→ **EXERCISE INSTRUCTIONS**
Bring together every line in the data that includes "computer".

### TASK DATA ###

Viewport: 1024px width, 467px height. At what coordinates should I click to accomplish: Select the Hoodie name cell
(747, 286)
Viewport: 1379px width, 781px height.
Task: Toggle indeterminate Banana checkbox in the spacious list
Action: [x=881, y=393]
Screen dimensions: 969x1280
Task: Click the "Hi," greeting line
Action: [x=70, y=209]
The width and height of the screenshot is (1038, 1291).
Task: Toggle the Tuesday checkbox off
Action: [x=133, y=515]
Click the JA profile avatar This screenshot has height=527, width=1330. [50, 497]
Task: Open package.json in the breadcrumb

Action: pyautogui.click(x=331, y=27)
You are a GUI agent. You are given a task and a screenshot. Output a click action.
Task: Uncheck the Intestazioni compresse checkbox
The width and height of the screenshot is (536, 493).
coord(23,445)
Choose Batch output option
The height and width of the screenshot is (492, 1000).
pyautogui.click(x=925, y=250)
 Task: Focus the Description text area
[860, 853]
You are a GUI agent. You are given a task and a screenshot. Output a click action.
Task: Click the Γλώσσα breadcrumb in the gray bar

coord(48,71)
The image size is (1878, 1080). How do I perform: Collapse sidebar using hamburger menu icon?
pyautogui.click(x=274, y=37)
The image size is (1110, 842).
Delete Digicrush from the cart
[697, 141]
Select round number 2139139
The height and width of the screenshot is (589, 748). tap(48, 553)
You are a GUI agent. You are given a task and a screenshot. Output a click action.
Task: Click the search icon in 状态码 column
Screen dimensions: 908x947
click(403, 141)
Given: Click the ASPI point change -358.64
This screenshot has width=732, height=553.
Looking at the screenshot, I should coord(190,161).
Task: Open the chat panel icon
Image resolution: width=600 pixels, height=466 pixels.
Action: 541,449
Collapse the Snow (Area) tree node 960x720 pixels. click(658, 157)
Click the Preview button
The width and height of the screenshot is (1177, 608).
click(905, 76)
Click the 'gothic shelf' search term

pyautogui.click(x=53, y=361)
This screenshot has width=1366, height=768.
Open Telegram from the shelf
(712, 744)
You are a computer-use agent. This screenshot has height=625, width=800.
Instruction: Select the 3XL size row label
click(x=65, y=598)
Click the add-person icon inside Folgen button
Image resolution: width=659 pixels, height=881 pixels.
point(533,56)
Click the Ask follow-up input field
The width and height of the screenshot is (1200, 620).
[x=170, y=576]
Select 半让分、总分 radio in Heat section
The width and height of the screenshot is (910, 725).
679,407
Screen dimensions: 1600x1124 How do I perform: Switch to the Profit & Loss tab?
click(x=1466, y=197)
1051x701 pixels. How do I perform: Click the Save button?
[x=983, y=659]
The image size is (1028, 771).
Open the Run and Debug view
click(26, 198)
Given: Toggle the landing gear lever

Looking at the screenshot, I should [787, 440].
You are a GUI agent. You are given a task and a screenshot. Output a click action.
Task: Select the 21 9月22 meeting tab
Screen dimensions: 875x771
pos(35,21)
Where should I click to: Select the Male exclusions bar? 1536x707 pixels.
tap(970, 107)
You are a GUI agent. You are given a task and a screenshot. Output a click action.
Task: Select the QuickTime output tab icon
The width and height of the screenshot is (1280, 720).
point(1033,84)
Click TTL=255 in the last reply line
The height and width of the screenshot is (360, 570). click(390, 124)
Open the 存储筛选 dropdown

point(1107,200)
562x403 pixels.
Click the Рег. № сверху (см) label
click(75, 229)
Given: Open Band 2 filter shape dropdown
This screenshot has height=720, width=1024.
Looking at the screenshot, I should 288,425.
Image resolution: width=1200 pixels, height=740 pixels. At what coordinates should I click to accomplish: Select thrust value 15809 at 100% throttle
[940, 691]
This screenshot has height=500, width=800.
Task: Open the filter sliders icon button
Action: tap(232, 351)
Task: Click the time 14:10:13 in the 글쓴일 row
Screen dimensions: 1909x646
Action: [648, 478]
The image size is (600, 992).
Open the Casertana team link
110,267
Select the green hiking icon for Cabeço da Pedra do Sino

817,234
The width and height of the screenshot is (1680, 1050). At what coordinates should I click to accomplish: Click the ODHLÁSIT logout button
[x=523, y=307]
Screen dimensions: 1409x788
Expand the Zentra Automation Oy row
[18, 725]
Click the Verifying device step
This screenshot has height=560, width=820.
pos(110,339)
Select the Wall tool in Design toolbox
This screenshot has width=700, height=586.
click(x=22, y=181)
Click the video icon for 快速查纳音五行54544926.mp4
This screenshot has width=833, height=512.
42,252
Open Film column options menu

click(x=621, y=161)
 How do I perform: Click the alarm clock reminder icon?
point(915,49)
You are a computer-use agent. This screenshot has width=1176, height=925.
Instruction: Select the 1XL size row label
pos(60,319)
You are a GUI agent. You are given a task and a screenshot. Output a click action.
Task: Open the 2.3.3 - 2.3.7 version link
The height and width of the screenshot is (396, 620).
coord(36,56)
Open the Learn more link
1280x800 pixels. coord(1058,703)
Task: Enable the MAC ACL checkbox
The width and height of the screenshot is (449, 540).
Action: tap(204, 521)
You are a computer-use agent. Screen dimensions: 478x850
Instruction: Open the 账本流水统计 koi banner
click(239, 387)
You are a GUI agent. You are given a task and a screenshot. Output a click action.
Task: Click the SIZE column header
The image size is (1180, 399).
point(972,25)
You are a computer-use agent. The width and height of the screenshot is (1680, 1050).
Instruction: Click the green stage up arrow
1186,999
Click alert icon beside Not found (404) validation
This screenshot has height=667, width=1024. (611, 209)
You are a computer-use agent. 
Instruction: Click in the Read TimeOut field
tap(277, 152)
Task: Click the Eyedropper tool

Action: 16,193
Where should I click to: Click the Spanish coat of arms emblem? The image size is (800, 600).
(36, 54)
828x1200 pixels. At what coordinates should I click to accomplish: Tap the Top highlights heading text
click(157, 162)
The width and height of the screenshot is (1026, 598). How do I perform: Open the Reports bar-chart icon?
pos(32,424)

###

→ **REPLY TO THE EXERCISE**
You are a computer-use agent. This screenshot has height=625, width=800.
You are a computer-use agent. This screenshot has width=1176, height=925.
You are a computer-use agent. Screen dimensions: 478x850
You are a computer-use agent. The width and height of the screenshot is (1680, 1050).
You are a computer-use agent. 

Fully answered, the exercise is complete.